El Comité Olímpico Internacional (COI) atraviesa una coyuntura de fuerte escrutinio ético, político y mediático. Dos casos paralelos —el de Rusia y Bielorrusia, sancionadas tras la invasión de Ucrania, y el de Israel, presionado para ser vetado por su rol en el conflicto en Gaza— ponen en evidencia las tensiones entre la normativa olímpica, la presión internacional y la percepción de doble rasero.
En los últimos días, el COI resolvió que los atletas rusos y bielorrusos podrán participar en los Juegos Olímpicos de Invierno 2026 en Milán-Cortina, pero únicamente bajo condición de “atletas neutrales”: sin bandera, sin himno nacional y con reglas estrictas, como no tener vínculos con entidades militares ni haber apoyado públicamente la guerra en Ucrania.
A diferencia de ese caso, el COI descartó excluir a Israel, pese a las peticiones de varios gobiernos y colectivos. Según el organismo, el Comité Olímpico Nacional israelí cumple con la Carta Olímpica y es elegible para participar. Además, se subrayó que tanto Israel como Palestina cuentan con comités olímpicos reconocidos, ambos considerados en regla por la institución. También se anunciaron medidas de seguridad y de apoyo a los atletas que pudieran verse afectados por el conflicto.
La diferencia entre ambos casos, según el COI, radica en que Rusia fue sancionada por extender la jurisdicción de su comité sobre territorios que pertenecen al Comité Olímpico Ucraniano, algo expresamente prohibido por la Carta Olímpica. En cambio, el comité israelí no ha absorbido ni desplazado al Comité Olímpico Palestino, por lo cual no se configura la misma infracción. El COI insiste en que no juzga directamente a los gobiernos, sino a los comités, y que mientras estos cumplan los estatutos no existe base regulatoria para sancionarlos.
La historia del olimpismo muestra que no es la primera vez que se toman decisiones de este tipo. El caso del dopaje estatal ruso ya había provocado restricciones similares con participación bajo bandera neutral. También se han suspendido comités por interferencia política (como en Kuwait) o por violaciones graves de derechos humanos (como en Afganistán bajo el régimen talibán). En paralelo, se ha permitido la convivencia en la Villa Olímpica de delegaciones con conflictos abiertos, como ocurrió con Israel y Palestina en París 2024.

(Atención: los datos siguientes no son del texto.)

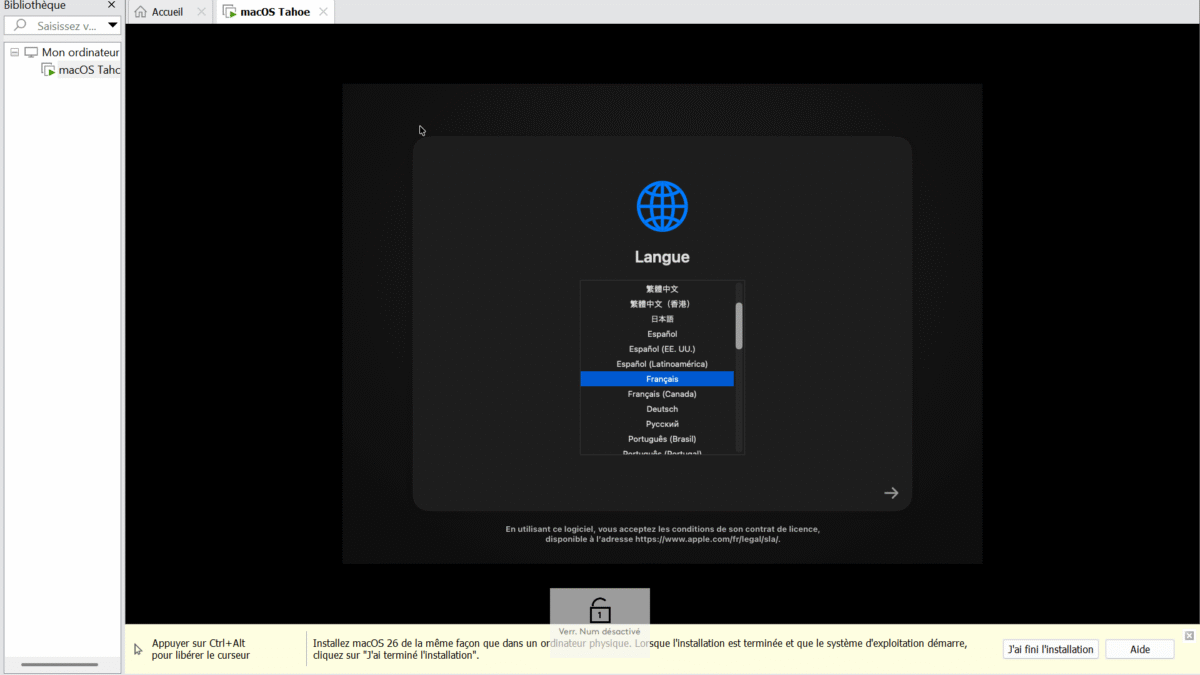Click the home icon on Accueil tab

Pese a la argumentación técnica, las críticas son numerosas. Gobiernos como el de España y distintas organizaciones de derechos humanos denuncian un doble estándar: si las violaciones graves justificaron sanciones a Rusia, lo mismo debería aplicarse a Israel. Se señala además que los atletas palestinos enfrentan desventajas estructurales mucho más severas, lo que amplifica la sensación de injusticia.
El debate de fondo remite a la propia Carta Olímpica, que exige respeto a la integridad territorial, independencia del deporte frente a los gobiernos y ausencia de violaciones a los principios fundamentales del olimpismo. El COI, sin embargo, suele aplicar estas reglas de manera acotada a lo que puede demostrarse con evidencia clara y dentro de un marco normativo estricto.
La conclusión es que el organismo parece haber fijado un umbral técnico: habrá sanciones cuando un comité nacional viole explícitamente la Carta Olímpica, como ocurrió con la anexión territorial rusa, con el dopaje institucionalizado o con interferencias políticas severas. En ausencia de esas pruebas, aunque existan denuncias o presiones políticas, se privilegia la continuidad del reconocimiento formal de los comités.
En el caso de Israel, mientras su comité se mantenga en regla, el COI seguirá rechazando los pedidos de exclusión. Sin embargo, la presión moral y política continuará creciendo, con protestas sociales, posicionamientos de gobiernos y demandas de organizaciones de derechos humanos que podrían llevar, en el futuro, a una revisión de los criterios o incluso a una modificación de la normativa.
La tensión entre lo moral y lo político, por un lado, y lo normativo y reglamentario, por el otro, será cada vez más central en el olimpismo.